*TASK INSTRUCTIONS*. Write out the lines from the one containing "The height and" to the last line of the entries as a JSON list of strings, one string per line and no blank lines. Leave the pictures out.
****
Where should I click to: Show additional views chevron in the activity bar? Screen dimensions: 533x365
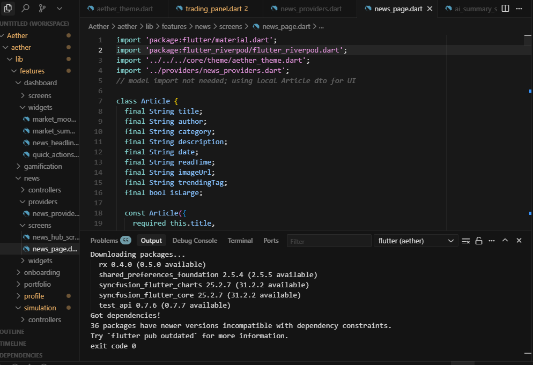(x=59, y=9)
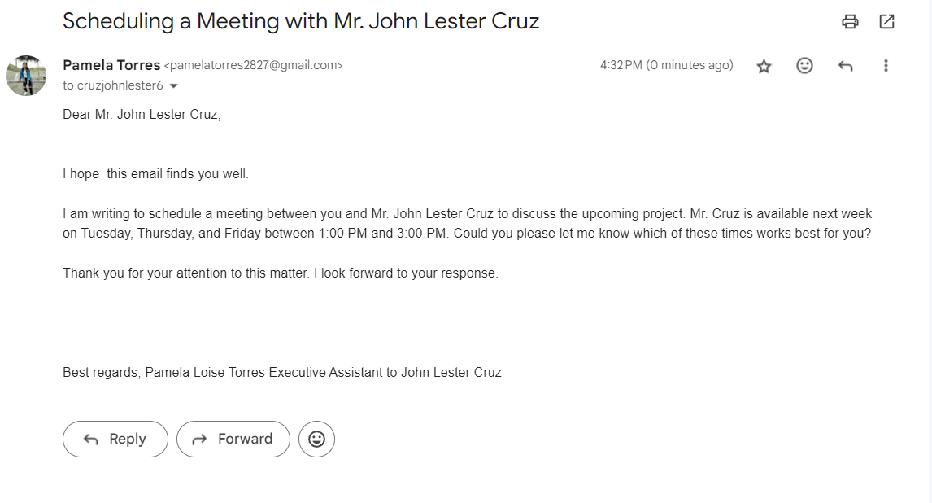Click the 'Thank you for your attention' sentence

click(x=280, y=273)
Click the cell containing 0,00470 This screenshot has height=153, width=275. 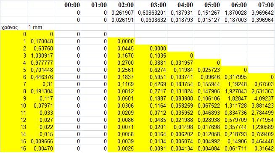(41, 149)
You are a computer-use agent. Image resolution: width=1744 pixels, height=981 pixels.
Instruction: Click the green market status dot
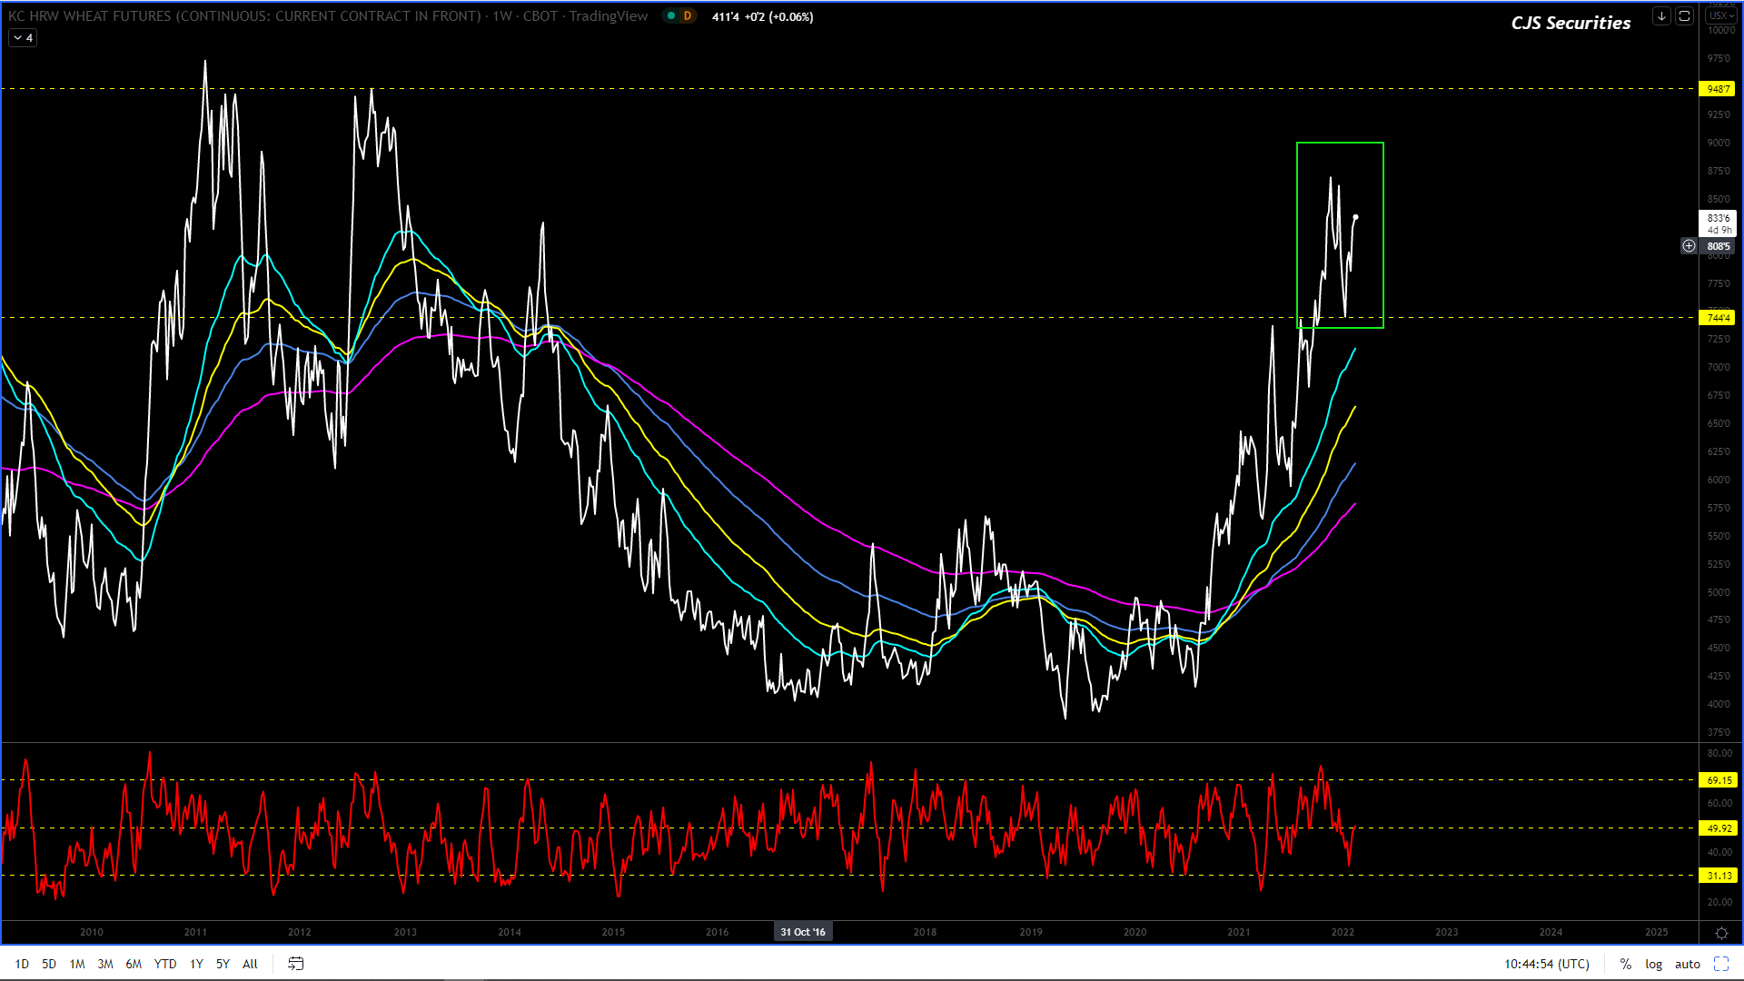pyautogui.click(x=671, y=16)
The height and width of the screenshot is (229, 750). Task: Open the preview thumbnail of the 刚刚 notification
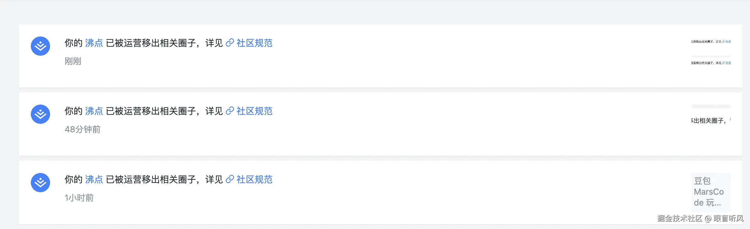[711, 52]
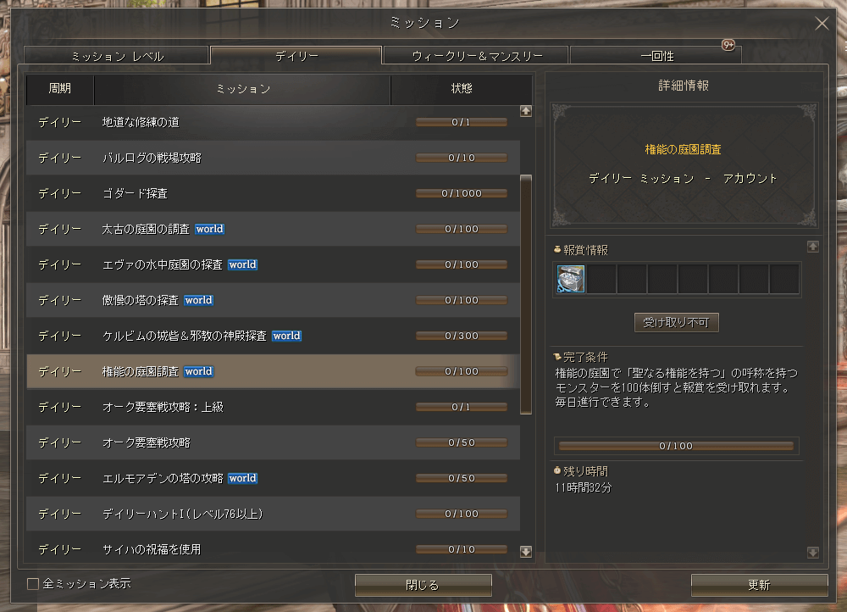847x612 pixels.
Task: Switch to the ミッション レベル tab
Action: click(x=119, y=54)
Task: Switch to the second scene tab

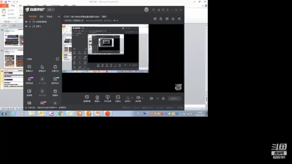Action: click(x=41, y=16)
****
*THE OUTPUT*.
[
  "The height and width of the screenshot is (229, 750). Task: Open the preview thumbnail of the 刚刚 notification",
  "[711, 52]",
  "847x612 pixels.",
  "Task: Switch to the ミッション レベル tab",
  "Action: click(x=119, y=54)",
  "Task: Switch to the second scene tab",
  "Action: click(x=41, y=16)"
]